● The problem
Scan the records for "agent" and copy each line that contains it.

The data: Begin

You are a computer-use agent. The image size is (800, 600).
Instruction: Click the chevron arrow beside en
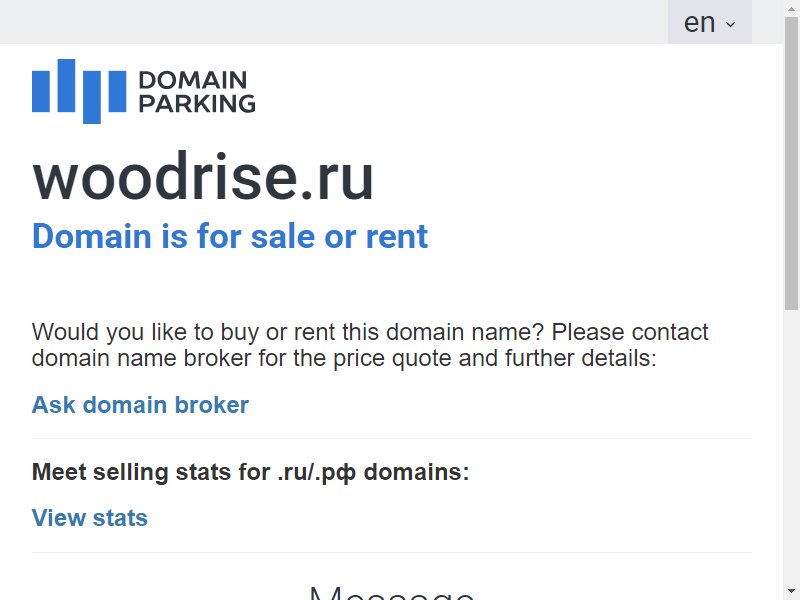(x=731, y=24)
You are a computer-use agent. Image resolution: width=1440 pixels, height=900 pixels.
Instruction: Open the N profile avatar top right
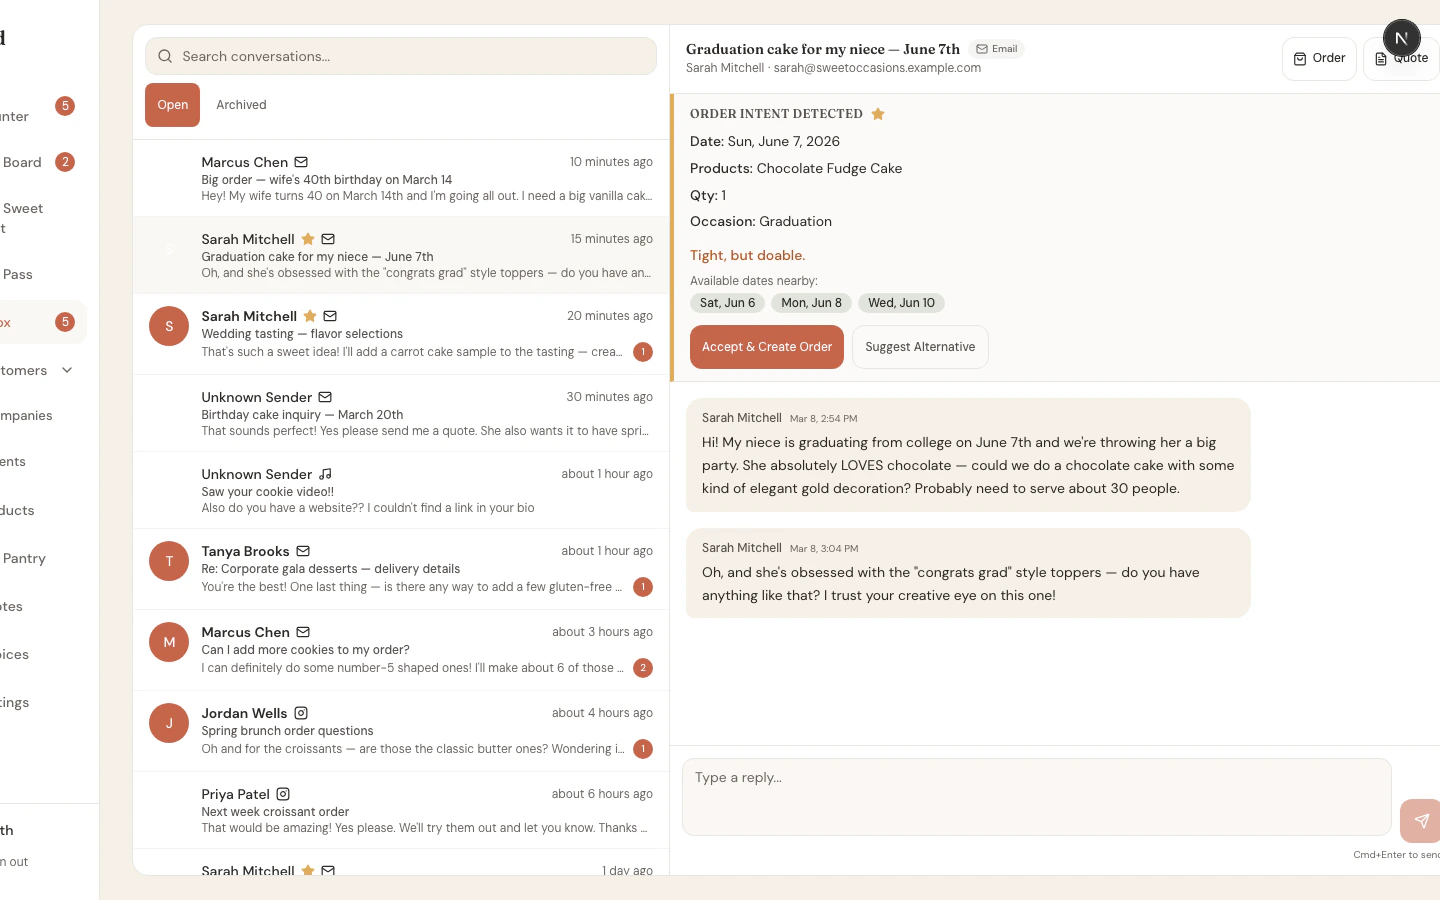[x=1401, y=37]
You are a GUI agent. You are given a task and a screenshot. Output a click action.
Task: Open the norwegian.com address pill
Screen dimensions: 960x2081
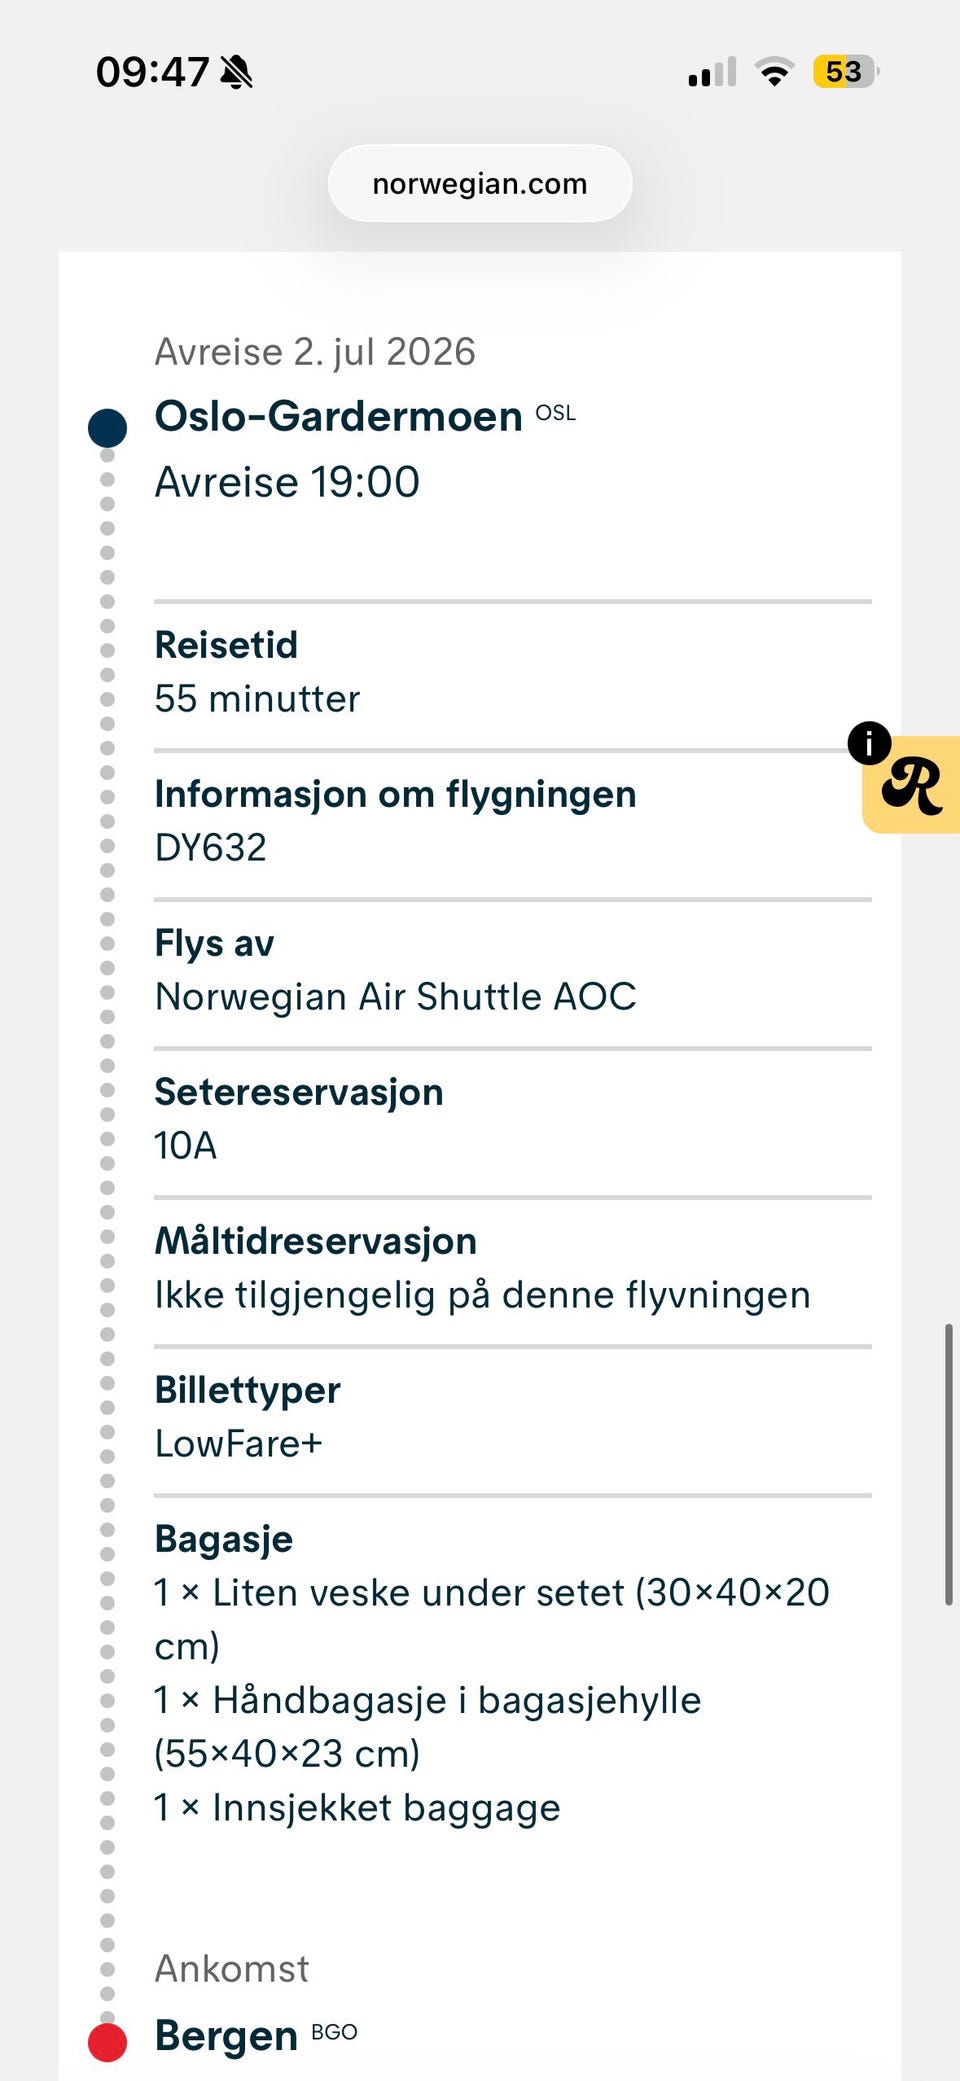(480, 184)
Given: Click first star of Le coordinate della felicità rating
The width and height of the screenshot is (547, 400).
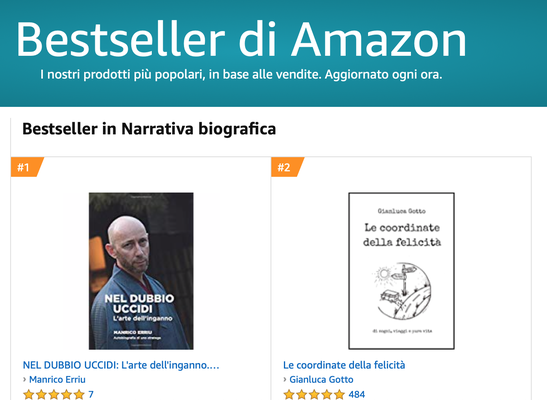Looking at the screenshot, I should click(x=289, y=395).
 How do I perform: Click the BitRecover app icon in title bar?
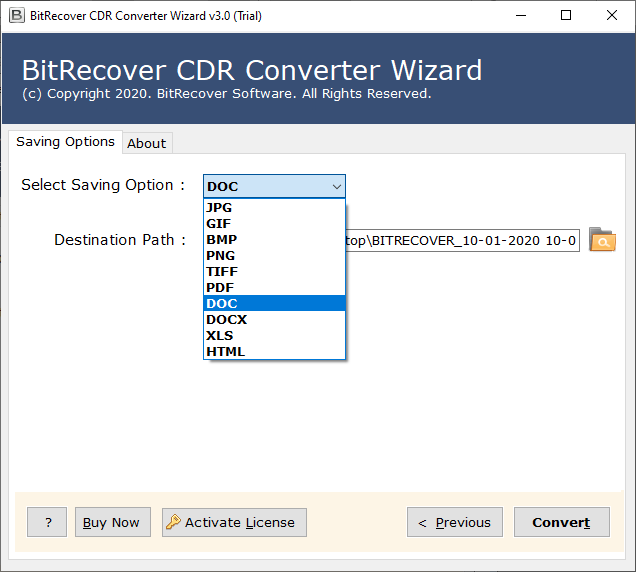[x=14, y=15]
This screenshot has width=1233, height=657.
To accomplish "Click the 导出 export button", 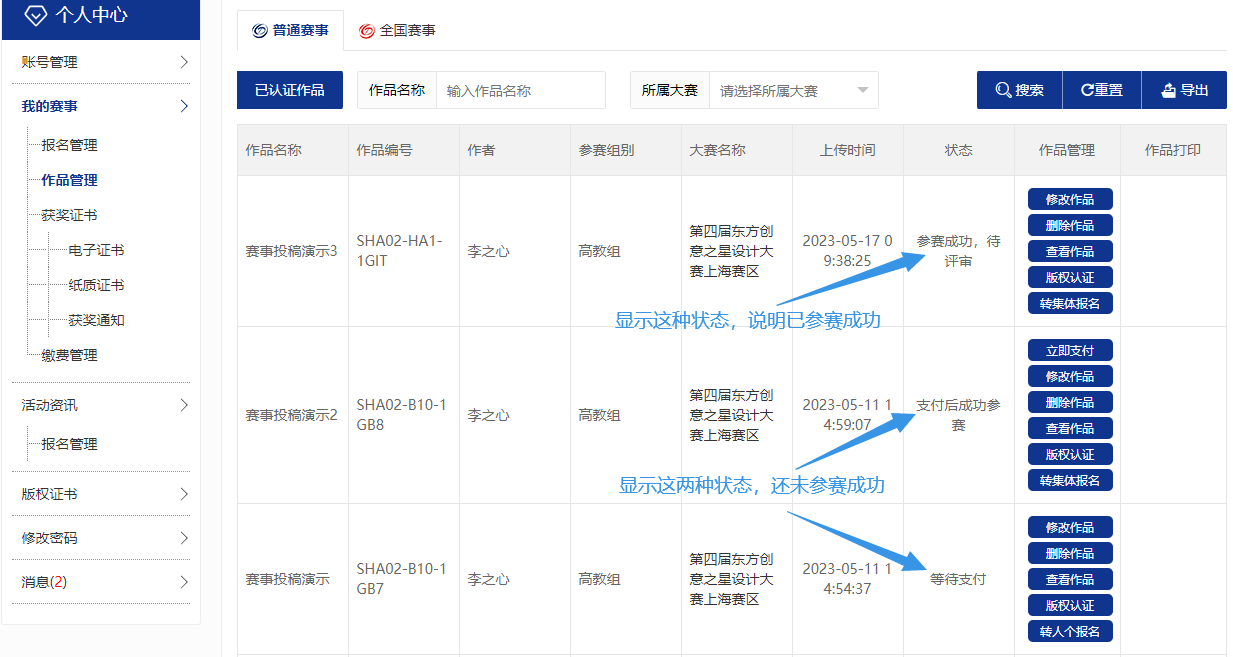I will (1184, 90).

The data: End

● Finished exercise
You are a computer-use agent. The image size is (800, 600).
You are a computer-use agent. Image resolution: width=1440 pixels, height=900 pixels.
You are a GUI agent. You are given a task and a screenshot. Output a click action.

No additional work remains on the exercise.